Russia urged to speed up efforts to reduce its stockpile of nuclear, chemical weapons
    By HARRY DUNPHY, Associated Press Writer
    Oct. 9, 2002

    WASHINGTON - The United States and other industrialized democracies are urging Russia to speed up efforts to reduce its vast, poorly secured stockpile of nuclear and chemical weapons, a State Department official said Wednesday.

    A Senate committee chairman warned the material could find its way to terrorists or countries such as Iraq.

    John Bolton, undersecretary of state for arms control, said a major part of a meeting last month in Canada of those industrial powers dealt with problems that have hindered an initiative to stop the spread of weapons and materials of mass destruction.

    The participating countries — the United States, Britain, Canada, France, Germany, Italy and Japan — have pledged to spend at least $20 billion over the next 10 years on the effort.

    President George W. Bush committed the United States to providing half of the $20 billion at June's G-8 summit in Canada when he proposed the initiative. Russian President Vladimir Putin has pledged to take actions to help achieve the program's goal.

    Bolton told the Senate Foreign Relations Committee said that among the priority concerns in Russia, the G-8 countries specifically named the destruction of chemical weapons, disposition of fissile material and dismantlement of decommissioned nuclear submarines.

    "For the global partnership to be successful," Bolton said, "the Russian Federation will need to take concrete action to resolve outstanding problems. ... We pressed the Russians hard on this issue" at the September meeting in Canada.

    Bolton said the other G-8 countries were more than half way in meeting their $10 billion commitment, including $1.5 billion from Germany and $1 billion from the European Commission.
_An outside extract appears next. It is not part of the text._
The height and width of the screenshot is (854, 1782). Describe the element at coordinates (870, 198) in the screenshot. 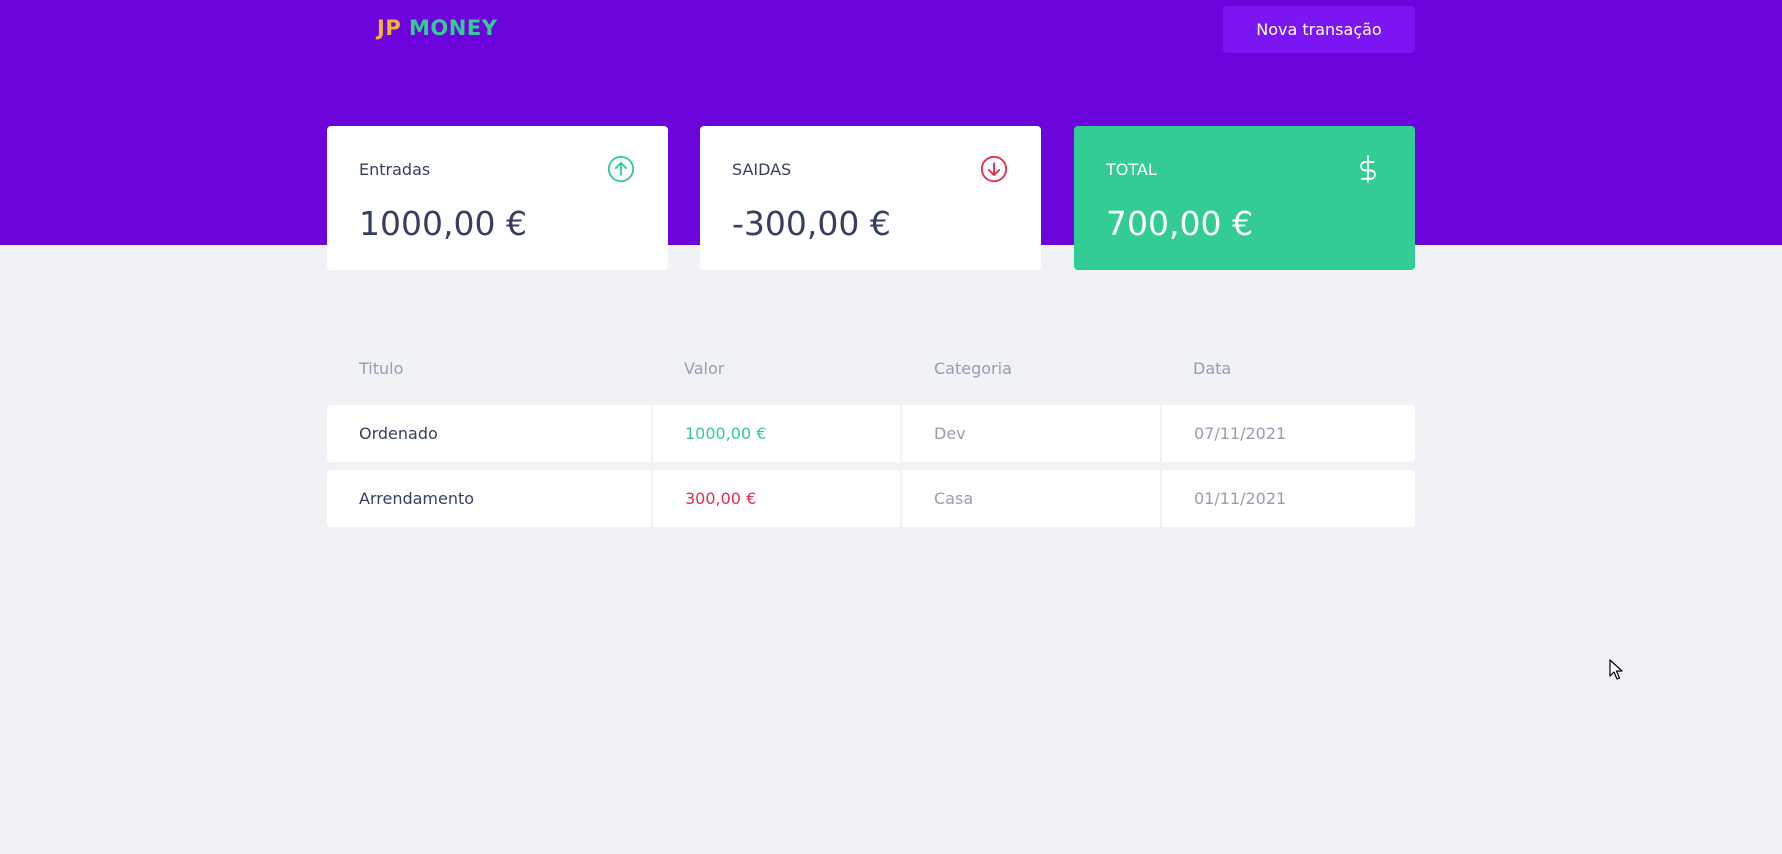

I see `outcome-card: SAIDAS -300,00 €` at that location.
He said some countries have not publicly announced pledges or decided on their amounts.

    Bolton praised Canada's tireless commitment as the current G-8 chairman to make the initiative a reality and said France has said it will make the program a priority as it prepares for next year's summit in Evian.
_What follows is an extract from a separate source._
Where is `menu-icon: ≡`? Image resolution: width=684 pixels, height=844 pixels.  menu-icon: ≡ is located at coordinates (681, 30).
    Bolton welcomed bipartisan legislation, proposed by the committee chairman Sen. Joseph Biden and Sen. Richard Lugar that expands the president's authority to reduce Russia's debt in exchange for nonproliferation programs.

    "Nothing poses a more clear or present danger to our security," Biden said, than the vast repository of nuclear, chemical and possibly biological weapons still in Russia more than a decade after the Soviet Union's collapse.

    "Our greatest concern remains that groups like al-Qaida or states like Iraq will steal or illicitly purchase poorly guarded stocks of weapons of mass destruction in Russia," Biden said.

    He said the United States has provided billions of dollars in aid to reduce the threat posed by Russia's possession of these weapons. But, he said, there remain roughly 1,000 metric tons of highly enriched uranium, 40,000 metric tons of chemical weapons, including 2 million artillery shells containing nerve gas at one of Russia's facilities alone, and an unknown supply of biological pathogens.

    Lugar said that because of the threat of terrorism. "We must not only accelerate weapons dismantlement efforts in Russia, we must (also) broaden our capability to address proliferation risks in other countries."

    Lugar said the major industrialized nations must keep pressing Russian officials to abide by Putin's commitment to help. Putin's "biggest obstacle could well be his own government's bureaucracy," said Lugar, co-sponsor of legislation that has provided millions for weapons destruction in Russia over the past 11 years.